Lula não perdeu a oportunidade de dirigir-se ao povo argentino e diretamente ao presidente Alberto Fernandez, agradecendo a solidariedade que lhe deu ao visitá-lo na prisão em Curitiba pouco antes da sua eleição. Transcrevo tradução de partes do vídeo gravado em castelhano.

Reaparecendo, prestes à absolvição total, o brasileiro criou muita emoção nos irmãos vizinhos argentinos, solidários diante da catástrofe da pandemia

Youtube | Reprodução
Significativa entrevista de Lula ao canal C5N causa emoção na Argentina

Lula, recordou os anos flóreos da América Latina unida e progressista:

“Eu tive o prazer, o privilégio de viver os momentos mais ricos da política da América do Sul. Eu governei ao mesmo tempo que Michel Bachelet (Chile), Kirchner e Cristina na Argentina, Evo na Bolívia, Rafael Correa no Equador, Chávez na Venezuela, também Pepe Mujica, Lugo no Paraguai, um conjunto de presidentes. E quando nós compusemos a UNASUL, era possível sonhar e pensar num grande bloco na América do Sul para poder competir política e economicamente com os demais blocos, sobretudo com a Europa e os EUA. Foi um momento muito rico durante a minha presidência e uma ascensão muito grande da América do Sul em toda a história. Eu me lembro quando Kirchner se tornou presidente da Argentina; me lembro qual era a situação do país naquele momento e como o recuperou.”

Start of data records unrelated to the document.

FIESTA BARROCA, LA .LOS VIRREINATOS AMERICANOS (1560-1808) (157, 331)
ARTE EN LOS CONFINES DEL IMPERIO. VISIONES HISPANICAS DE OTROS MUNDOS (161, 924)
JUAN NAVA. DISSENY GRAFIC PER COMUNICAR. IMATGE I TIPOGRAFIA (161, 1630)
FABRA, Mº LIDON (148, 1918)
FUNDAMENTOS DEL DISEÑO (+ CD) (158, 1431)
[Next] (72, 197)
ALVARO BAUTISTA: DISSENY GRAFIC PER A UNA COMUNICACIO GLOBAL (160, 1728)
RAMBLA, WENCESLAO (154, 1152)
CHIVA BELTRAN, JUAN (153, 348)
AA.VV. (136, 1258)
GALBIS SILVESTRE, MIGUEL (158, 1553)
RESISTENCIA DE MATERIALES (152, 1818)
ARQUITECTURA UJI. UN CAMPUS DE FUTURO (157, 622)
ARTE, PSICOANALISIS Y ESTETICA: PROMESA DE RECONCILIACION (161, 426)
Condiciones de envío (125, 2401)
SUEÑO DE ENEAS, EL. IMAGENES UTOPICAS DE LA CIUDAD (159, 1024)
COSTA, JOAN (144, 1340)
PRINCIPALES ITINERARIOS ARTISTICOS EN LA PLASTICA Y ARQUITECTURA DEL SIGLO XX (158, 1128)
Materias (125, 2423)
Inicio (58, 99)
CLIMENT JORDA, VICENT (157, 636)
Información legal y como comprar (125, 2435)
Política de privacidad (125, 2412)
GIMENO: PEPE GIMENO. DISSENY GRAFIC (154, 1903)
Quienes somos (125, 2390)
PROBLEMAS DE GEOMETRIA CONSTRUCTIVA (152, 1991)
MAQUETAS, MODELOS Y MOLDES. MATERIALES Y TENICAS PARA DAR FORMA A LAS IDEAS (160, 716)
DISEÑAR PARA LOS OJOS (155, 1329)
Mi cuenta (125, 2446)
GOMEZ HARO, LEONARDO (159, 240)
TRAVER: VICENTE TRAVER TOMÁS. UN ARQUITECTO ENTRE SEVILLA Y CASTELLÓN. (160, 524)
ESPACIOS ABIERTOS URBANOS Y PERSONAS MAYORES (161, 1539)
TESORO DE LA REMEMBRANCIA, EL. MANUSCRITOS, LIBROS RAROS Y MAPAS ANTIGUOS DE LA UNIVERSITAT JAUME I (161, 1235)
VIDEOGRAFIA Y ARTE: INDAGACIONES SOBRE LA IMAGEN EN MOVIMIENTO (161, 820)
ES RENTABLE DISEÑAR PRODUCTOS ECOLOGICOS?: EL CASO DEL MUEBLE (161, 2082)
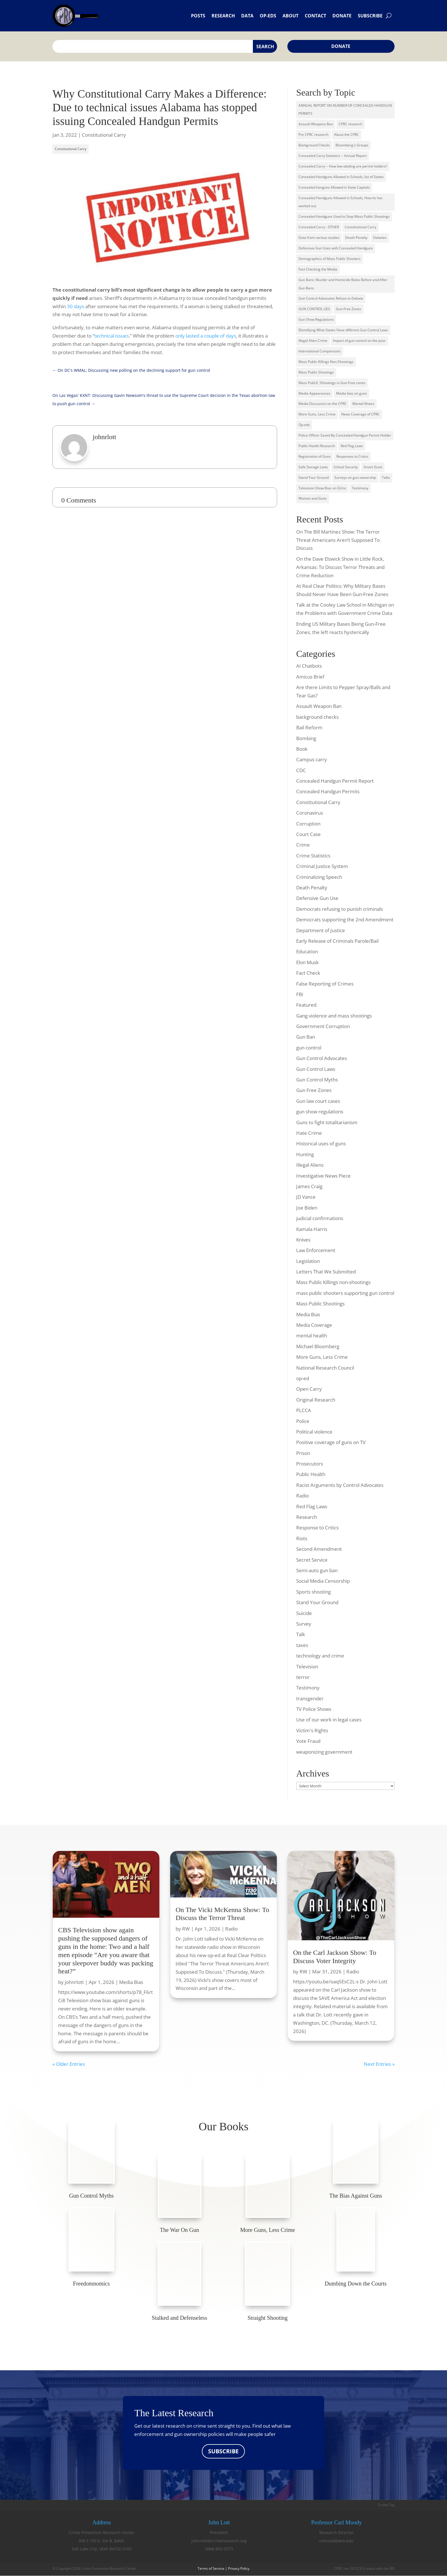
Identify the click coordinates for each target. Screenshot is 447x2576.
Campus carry (311, 759)
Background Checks (314, 145)
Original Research (315, 1399)
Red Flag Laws (352, 445)
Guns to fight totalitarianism (326, 1122)
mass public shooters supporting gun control (345, 1293)
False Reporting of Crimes (324, 983)
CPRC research (350, 124)
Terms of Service (211, 2568)
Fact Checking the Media (317, 269)
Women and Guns (312, 498)
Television (307, 1666)
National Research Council (325, 1367)
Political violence (314, 1431)
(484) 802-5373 (219, 2549)
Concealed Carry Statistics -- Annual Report (332, 155)
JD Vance (306, 1197)
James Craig (309, 1186)
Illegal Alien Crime (312, 340)
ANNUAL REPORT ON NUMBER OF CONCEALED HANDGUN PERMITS (345, 109)
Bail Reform (309, 727)
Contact (315, 16)
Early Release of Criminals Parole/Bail (337, 941)
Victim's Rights (312, 1730)
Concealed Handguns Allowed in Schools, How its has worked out (340, 202)
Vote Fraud (308, 1741)
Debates (380, 237)
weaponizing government (324, 1752)
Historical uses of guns (321, 1143)
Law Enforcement (315, 1250)
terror (303, 1677)
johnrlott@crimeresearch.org (219, 2540)
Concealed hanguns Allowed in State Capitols (334, 187)
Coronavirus (309, 812)
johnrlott (74, 1982)
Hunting (305, 1154)
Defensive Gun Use (317, 898)
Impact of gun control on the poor (359, 340)
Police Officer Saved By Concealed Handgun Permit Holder (344, 435)
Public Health (310, 1474)
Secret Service (312, 1559)
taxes (302, 1645)
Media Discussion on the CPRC (322, 403)
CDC (301, 770)
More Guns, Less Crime (317, 414)
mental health (311, 1335)
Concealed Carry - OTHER (318, 227)
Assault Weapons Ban (315, 124)
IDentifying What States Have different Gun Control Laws (343, 330)
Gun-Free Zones (348, 308)
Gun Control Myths (317, 1079)
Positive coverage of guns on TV (330, 1442)
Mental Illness (363, 403)
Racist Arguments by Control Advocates (339, 1485)
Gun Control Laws (315, 1069)
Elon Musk (307, 962)
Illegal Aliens (310, 1165)
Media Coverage (314, 1325)
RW (186, 1929)
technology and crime (320, 1655)
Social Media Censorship (323, 1581)
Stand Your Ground (313, 477)
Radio (302, 1495)
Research (223, 16)
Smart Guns (372, 467)
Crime (303, 844)
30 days (75, 306)
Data (247, 16)
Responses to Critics (352, 456)
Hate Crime (309, 1133)
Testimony (360, 488)
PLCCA (303, 1410)
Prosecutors (309, 1463)
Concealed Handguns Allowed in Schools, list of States (341, 176)
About (290, 16)
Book (302, 749)
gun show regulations (319, 1111)
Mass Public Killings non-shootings (333, 1282)
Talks (386, 477)
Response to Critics (317, 1527)
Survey (303, 1623)
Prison (303, 1453)
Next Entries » (379, 2064)
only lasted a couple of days (205, 335)
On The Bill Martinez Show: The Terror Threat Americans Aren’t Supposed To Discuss (338, 540)
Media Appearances (314, 393)
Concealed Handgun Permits (327, 791)
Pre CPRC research (313, 134)
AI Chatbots (309, 666)
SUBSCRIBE (223, 2451)
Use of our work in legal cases (328, 1719)
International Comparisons (319, 351)
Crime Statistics (313, 855)
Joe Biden (306, 1207)
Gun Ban (305, 1036)
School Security (346, 467)
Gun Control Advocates (321, 1058)
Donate (341, 16)
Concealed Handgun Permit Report (335, 781)
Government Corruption (323, 1026)
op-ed (302, 1378)
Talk (300, 1634)
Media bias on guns (351, 393)
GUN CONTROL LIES (314, 308)
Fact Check (308, 973)
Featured (306, 1005)
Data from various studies (319, 237)
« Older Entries (68, 2064)
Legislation (308, 1261)
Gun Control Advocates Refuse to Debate (330, 298)
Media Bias (308, 1314)
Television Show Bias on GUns (322, 488)
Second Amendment (319, 1549)
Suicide (304, 1613)
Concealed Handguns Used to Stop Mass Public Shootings (344, 216)
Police (302, 1421)
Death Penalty (356, 237)
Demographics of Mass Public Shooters (329, 258)
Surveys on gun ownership (355, 477)
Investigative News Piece (323, 1175)
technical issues (111, 335)
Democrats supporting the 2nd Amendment (344, 919)
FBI (299, 994)
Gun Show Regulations (316, 319)
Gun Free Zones (314, 1090)
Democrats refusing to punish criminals (339, 909)
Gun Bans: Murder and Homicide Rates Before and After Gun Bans (342, 283)
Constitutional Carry (104, 135)
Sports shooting (313, 1591)
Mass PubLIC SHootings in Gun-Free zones (331, 382)
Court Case (308, 834)
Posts (198, 16)
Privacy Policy (238, 2568)
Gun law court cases (318, 1101)
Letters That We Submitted (326, 1271)
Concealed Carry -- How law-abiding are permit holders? (342, 166)
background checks (317, 717)
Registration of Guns (314, 456)
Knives (303, 1239)
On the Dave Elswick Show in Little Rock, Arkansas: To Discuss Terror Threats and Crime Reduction (340, 567)
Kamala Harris (311, 1229)
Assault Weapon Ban (319, 706)
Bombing (306, 738)
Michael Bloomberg (317, 1346)
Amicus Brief (310, 676)
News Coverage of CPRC (360, 414)
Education (307, 951)
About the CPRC (346, 134)
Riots (301, 1538)
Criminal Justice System (322, 866)
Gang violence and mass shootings (334, 1015)
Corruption (308, 823)
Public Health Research (316, 445)
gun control (308, 1047)
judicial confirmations (319, 1218)
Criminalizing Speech (319, 877)
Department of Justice (320, 930)
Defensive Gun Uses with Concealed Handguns (335, 248)
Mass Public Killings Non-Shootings (325, 361)
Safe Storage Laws (313, 467)
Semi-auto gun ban (317, 1570)
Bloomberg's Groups (352, 145)
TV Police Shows (313, 1709)
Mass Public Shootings (316, 372)
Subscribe (370, 16)
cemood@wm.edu (336, 2540)
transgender (310, 1698)
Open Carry (309, 1389)
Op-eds (268, 16)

Lula fala como líder mundial, solidarizando-se com o povo e governo argentino, diante da desgraça da pandemia disseminada na terra arrasada deixada pelo governo anterior:

“… Por isso, neste momento, eu me preocupo e sei como o presidente Alberto Fernandez encontrou a Argentina, com a que ele tem entre as mãos, com a dívida enorme que o outro presidente (Macri) fez. Por isso, quero aproveitar o teu programa (se dirige ao jornalista)  para dizer que o povo argentino tem esse presidente com um compromisso enorme; e o FMI não pode fazer pressão à Argentina, não pode cobrar a dívida da Argentina e tampouco os juros da dívida argentina. O FMI tem que entender que o presidente Alberto Fernandez tem que ter um compromisso urgente e prioritário que é salvar a vida de milhões de argentinos que podem morrer pela falta de recursos para o crescimento econômico; por isso o FMI não pode cobrar o que a Argentina lhe deve porque um presidente irresponsável (Macri) deixou essa dívida para o presidente Alberto Fernandez pagar. Estou muito solidário com o presidente Alberto Fernandez e o povo argentino e quero dizer algo: a Argentina não pode aceitar a pressão do FMI.”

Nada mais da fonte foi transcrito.